Vieles musste neu gemacht werden
Momentan sieht es nicht danach aus. Orgelbauer Hermann Weber aus Leutkirch im Allgäu hat die Pfeifen ausgebaut, ebenso die Registerzüge. Die zahlreichen Besucher sehen scheinbar nur einen leeren Kasten, dessen inneren Organe entnommen wurde. Doch täuscht der Eindruck, wie Orgelinspektor Georg Koch erklärt. Der Singener ist Kollege von Jäger-Waldau und begleitet die komplexe Sanierung als Gutachter seit der ersten Stunde. Tatsächlich hat Weber bereits wichtige Teile der alten Orgel ausgebaut und ersetzt. Das Pedal ist neu, ebenso das hochwertige Manual sowie der rückwärtige Kasten, in dem die Basspfeifen stehen. „Vieles musste neu gemacht werden“, erläutert Koch. Die ersetzten Teile wirken wie alt, Form und Maß entsprechen den historischen Vorgaben.

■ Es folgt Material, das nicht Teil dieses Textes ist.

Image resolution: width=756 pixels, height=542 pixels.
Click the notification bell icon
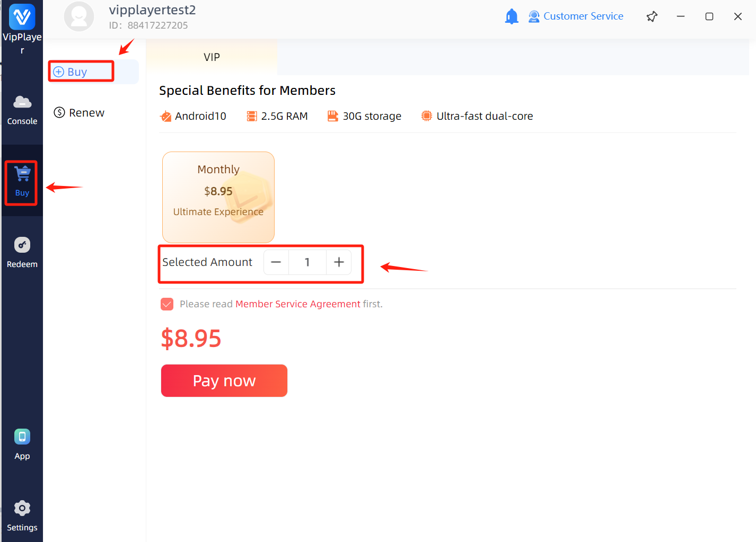coord(511,16)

Die Sanierung der 260 Jahre alten Orgel erwies sich als Büchse der Pandora. Dachten Kantorin und Pfarrgemeinde anfangs noch an eine schlichte Reinigung und Instandhaltung, so wurde der Aufwand mit jeder Klappe höher, die man anhob und dabei neue Schäden entdeckte. Die Ursache dafür liegt nicht in der Substanz des 18. Jahrhunderts, die sei in Ordnung, berichtet Koch. Zu schaffen machen dagegen die gut gemeinten Reparaturen der Neuzeit, also der 1970er Jahre. „Die Restaurierung damals ist verunglückt“, sagt der Sachverständige Koch. Zum Beispiel wurden alte Registerzüge aus Holz ausgebaut und durch Duplikate aus Plastik ersetzt. Oder es wurden Holzplatten als Verbundmaterial benutzt, was für ein historisches Instrument eine handwerkliche Sünde darstelle. „Man wusste es damals nicht besser“, sagt Koch. In den letzten Jahren habe sich der Erfahrungsschatz um die historischen Instrumente deutlich erweitert.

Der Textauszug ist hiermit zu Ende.